-- BEGIN The records --

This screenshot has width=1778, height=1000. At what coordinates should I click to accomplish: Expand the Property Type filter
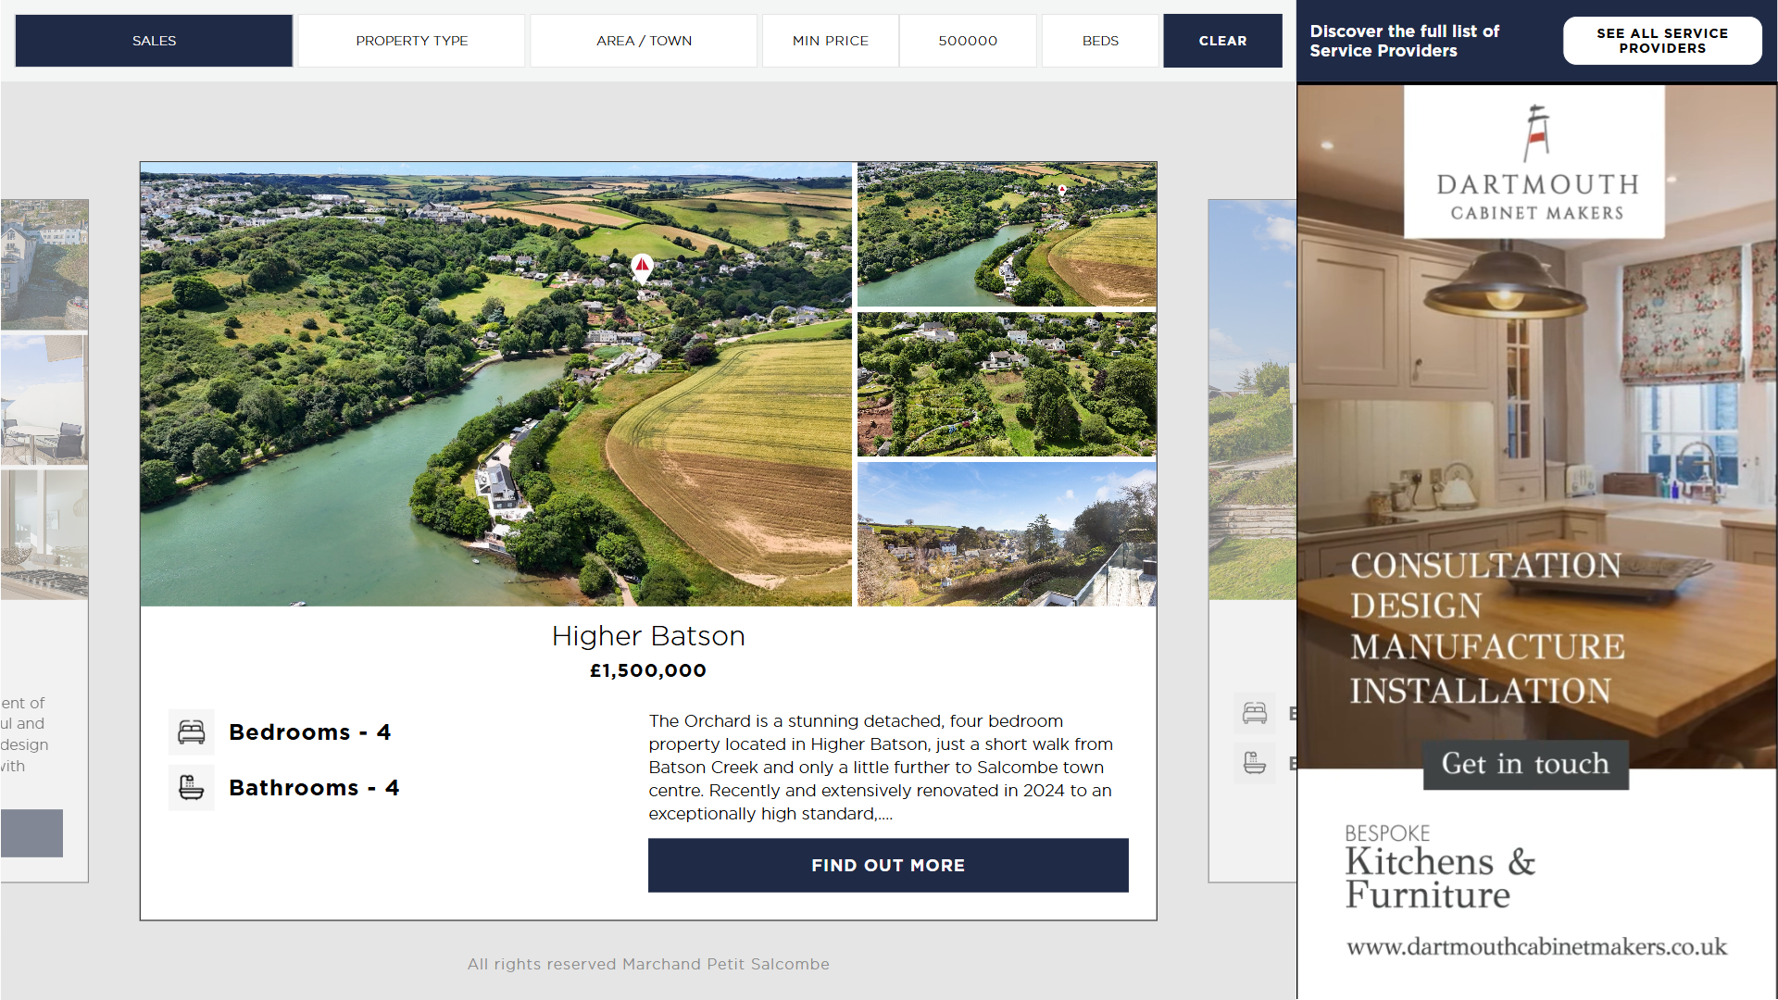[411, 41]
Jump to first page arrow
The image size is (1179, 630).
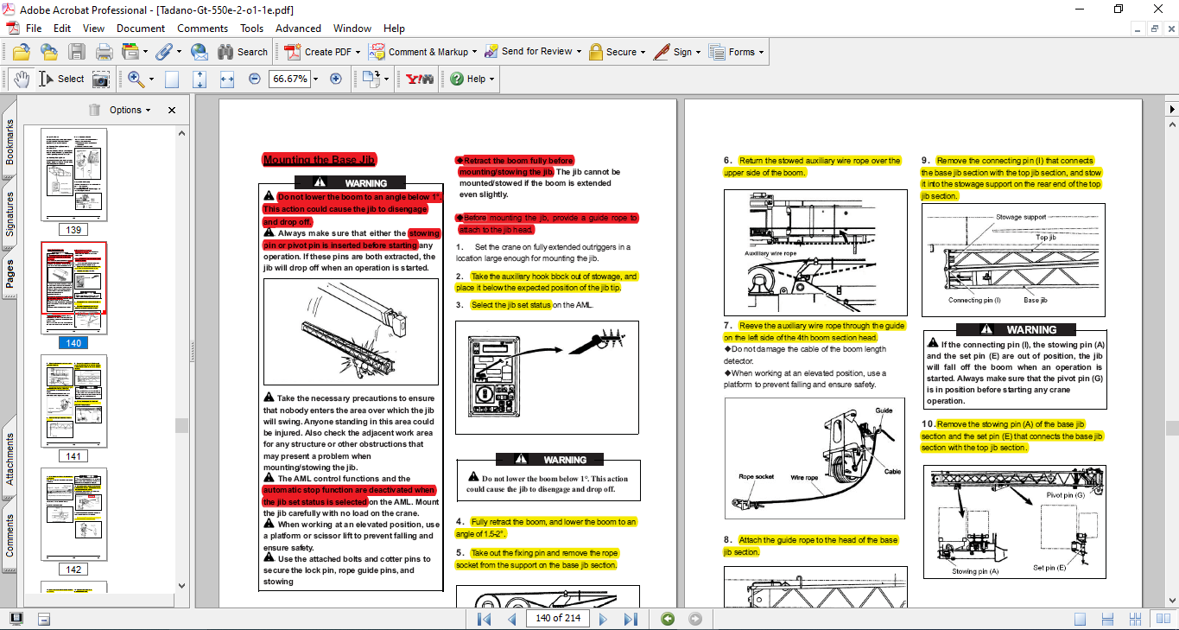[x=485, y=619]
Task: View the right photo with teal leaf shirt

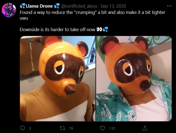Action: point(134,79)
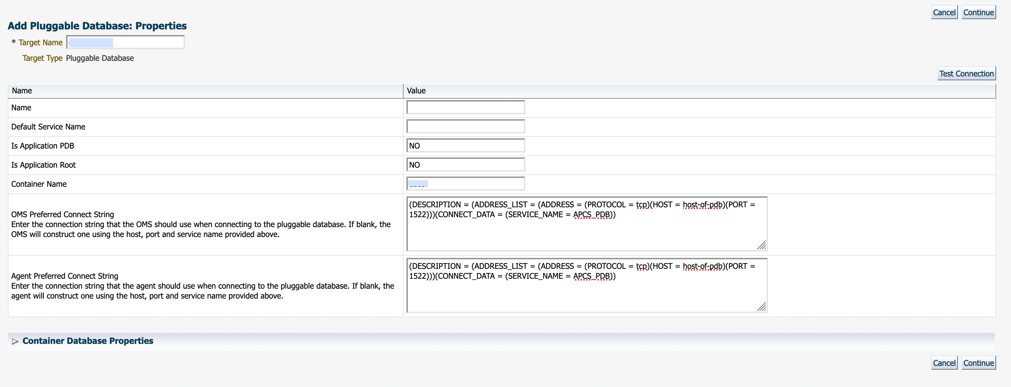Click the Name value text field

pyautogui.click(x=465, y=108)
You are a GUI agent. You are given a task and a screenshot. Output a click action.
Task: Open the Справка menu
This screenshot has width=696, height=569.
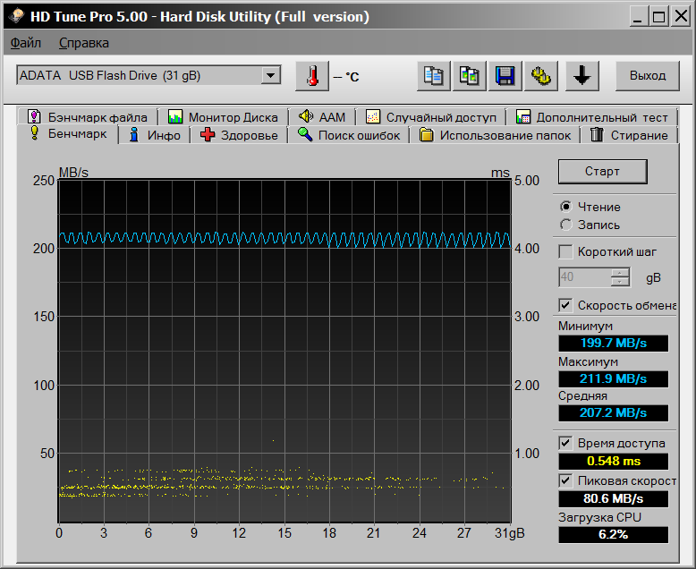click(84, 43)

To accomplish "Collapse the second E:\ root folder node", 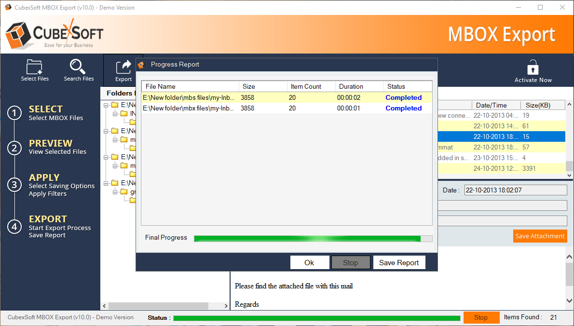I will 106,131.
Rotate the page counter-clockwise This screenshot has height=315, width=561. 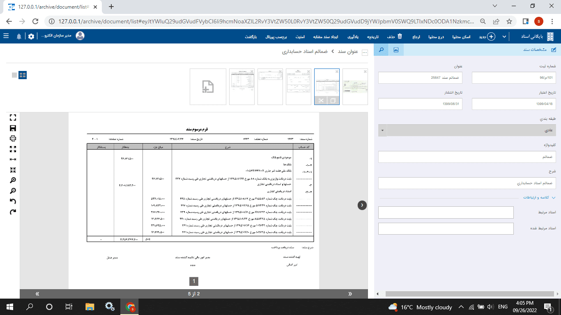(13, 201)
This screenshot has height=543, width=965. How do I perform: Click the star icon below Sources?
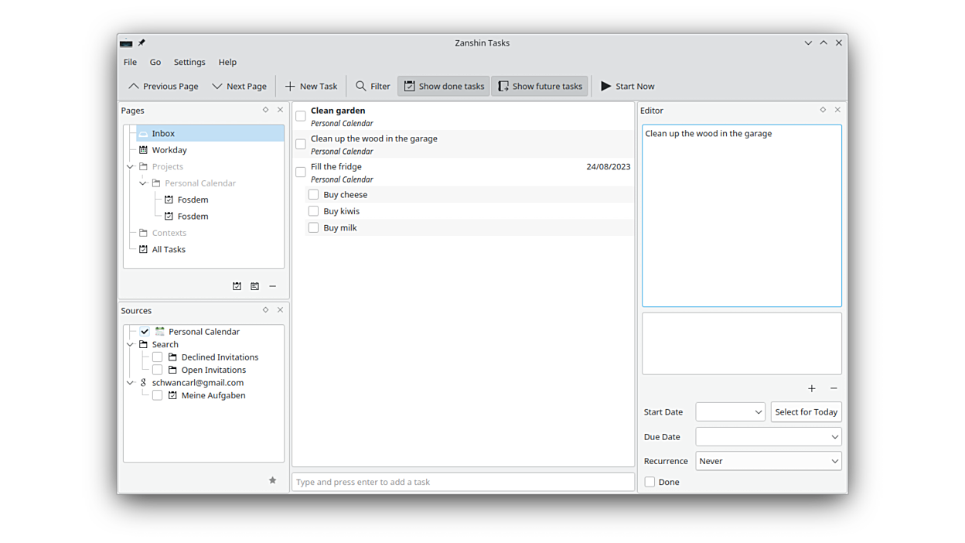pos(272,480)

-- END The records --

→ Written instruction
Rewrite the entries as a numbered list, starting with the line containing "This screenshot has height=543, width=965." and continuing through the end of the entries, with blank lines left out. Leave the pictures out of your answer.

→ Exercise response
1. This screenshot has height=543, width=965. How do I perform: Click the star icon below Sources?
2. pos(272,480)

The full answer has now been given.